Your objective >>
Arrange the lines of the listing from the line with "Viewport: 952px width, 1270px" to the line with "This screenshot has width=1027, height=742.", both included, as a JSON list of strings with one string per line, leaving out blank lines.

Extracted records >>
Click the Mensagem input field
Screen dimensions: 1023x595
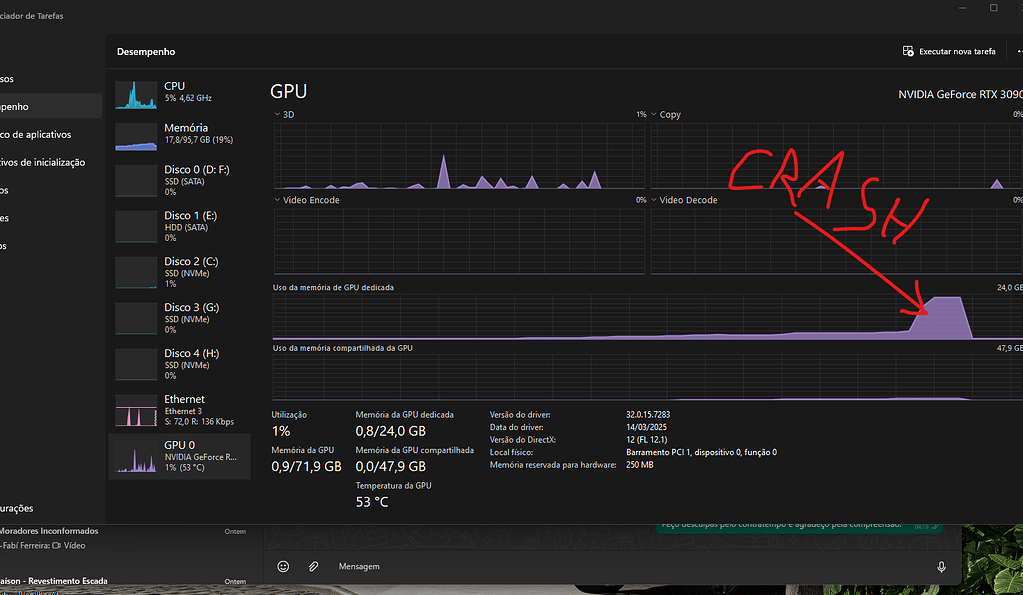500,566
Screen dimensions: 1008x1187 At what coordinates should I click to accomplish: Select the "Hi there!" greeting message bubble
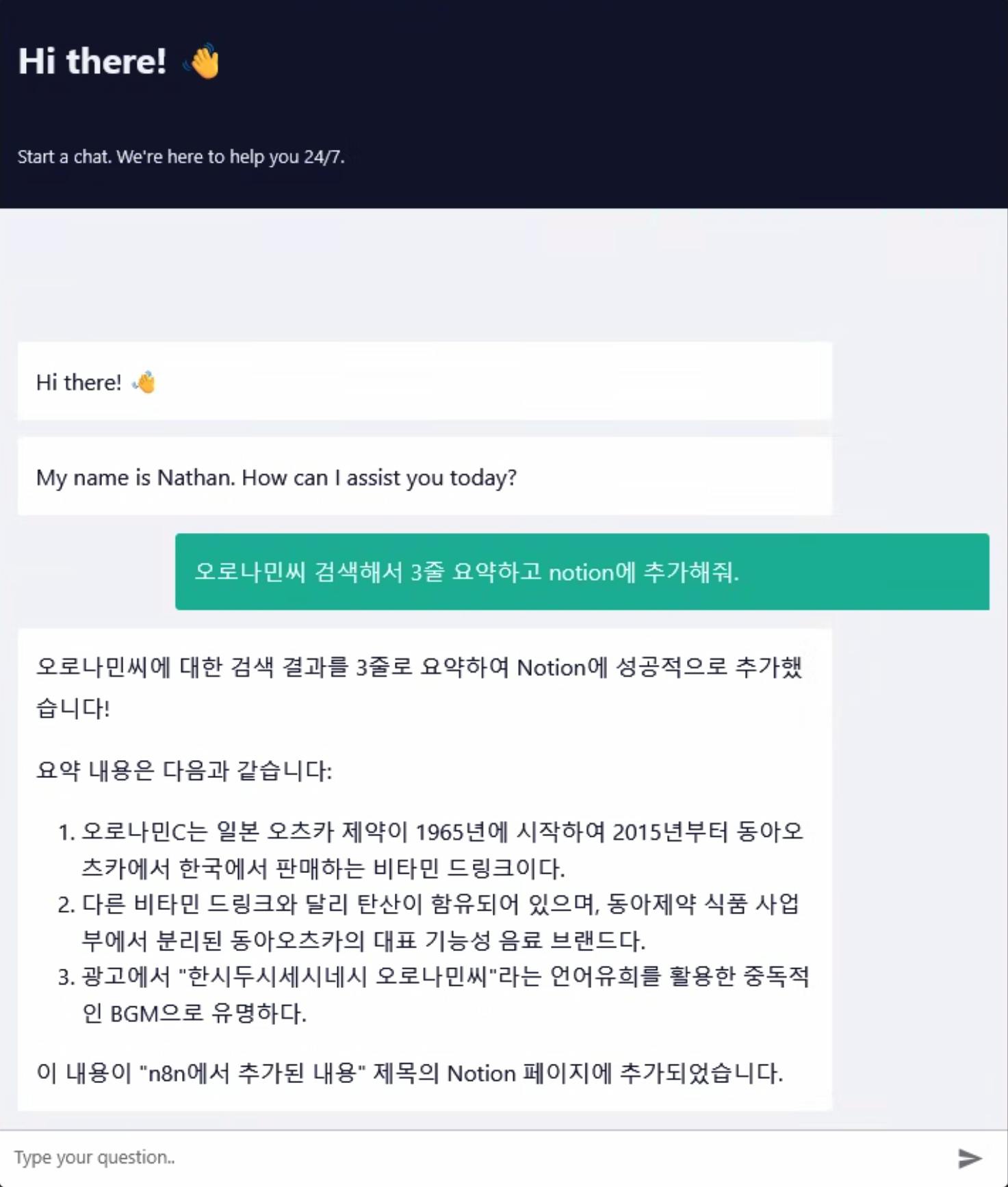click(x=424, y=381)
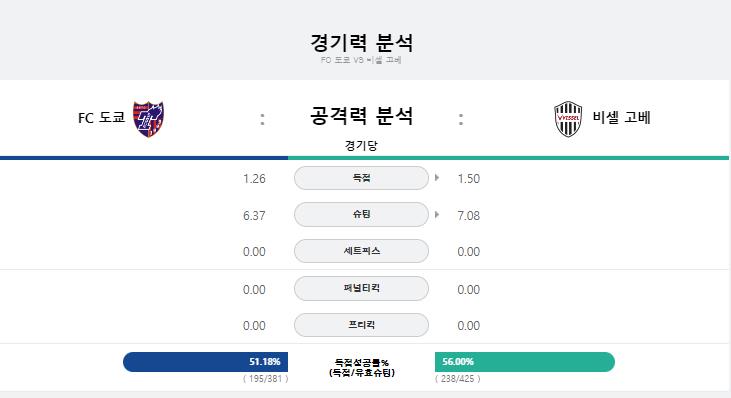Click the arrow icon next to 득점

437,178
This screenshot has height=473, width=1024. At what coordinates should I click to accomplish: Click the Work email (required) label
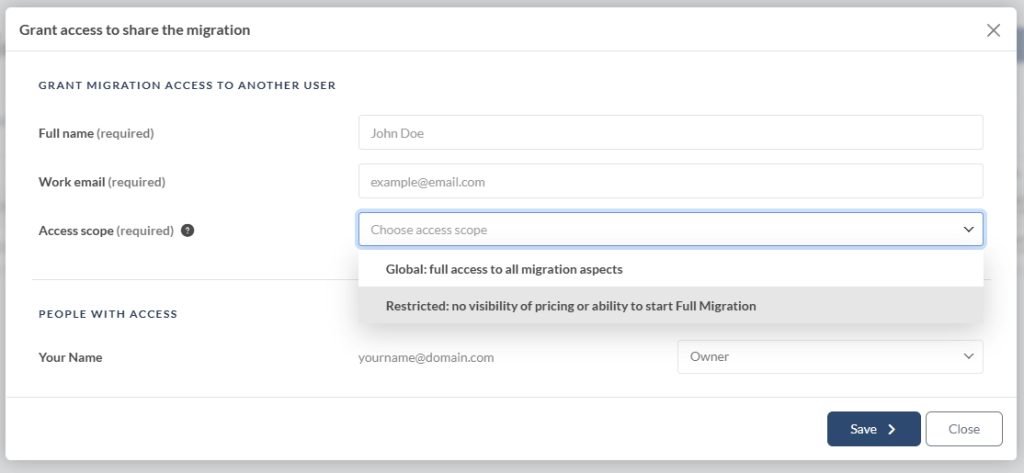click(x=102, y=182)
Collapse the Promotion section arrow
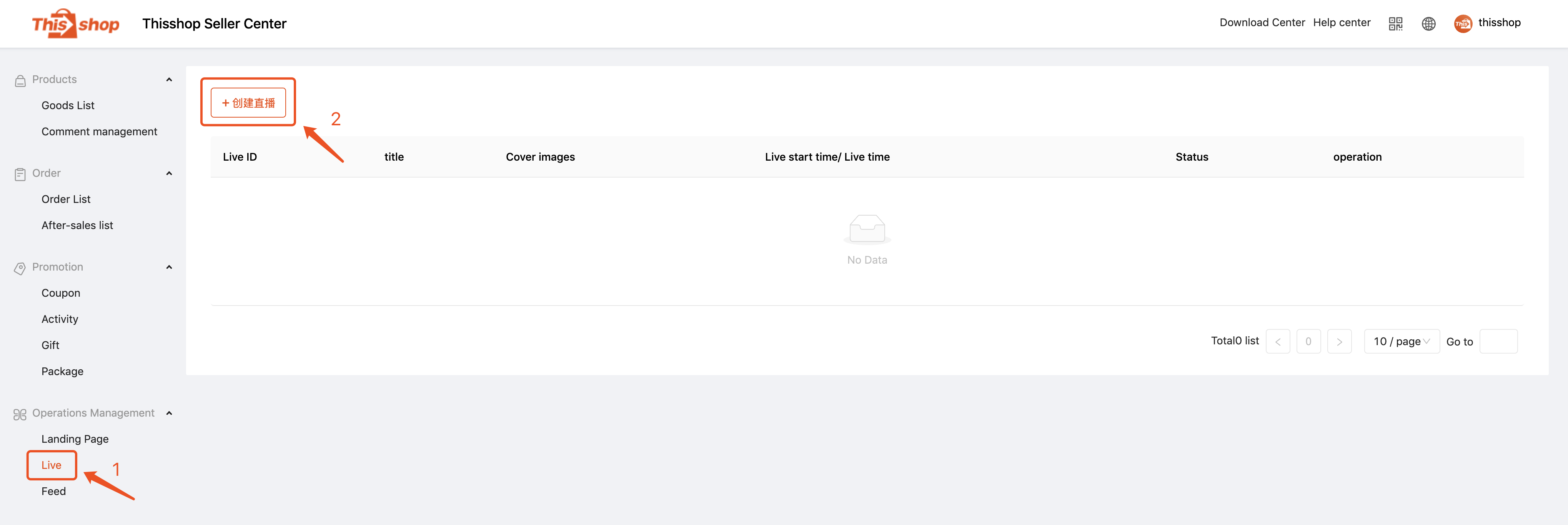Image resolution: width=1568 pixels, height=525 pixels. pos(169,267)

...

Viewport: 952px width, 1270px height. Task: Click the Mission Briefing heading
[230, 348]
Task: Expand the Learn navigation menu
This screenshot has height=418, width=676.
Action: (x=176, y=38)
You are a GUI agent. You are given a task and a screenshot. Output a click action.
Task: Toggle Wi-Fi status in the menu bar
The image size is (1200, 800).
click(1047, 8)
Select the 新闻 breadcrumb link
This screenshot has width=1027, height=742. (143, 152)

Result for this task >>
[
  "Viewport: 952px width, 1270px height. Task: Click the Mission Briefing heading",
  "[230, 348]",
  "Task: Expand the Learn navigation menu",
  "This screenshot has height=418, width=676.",
  "Action: (x=176, y=38)",
  "You are a GUI agent. You are given a task and a screenshot. Output a click action.",
  "Task: Toggle Wi-Fi status in the menu bar",
  "The image size is (1200, 800).",
  "click(1047, 8)",
  "Select the 新闻 breadcrumb link",
  "This screenshot has width=1027, height=742. (143, 152)"
]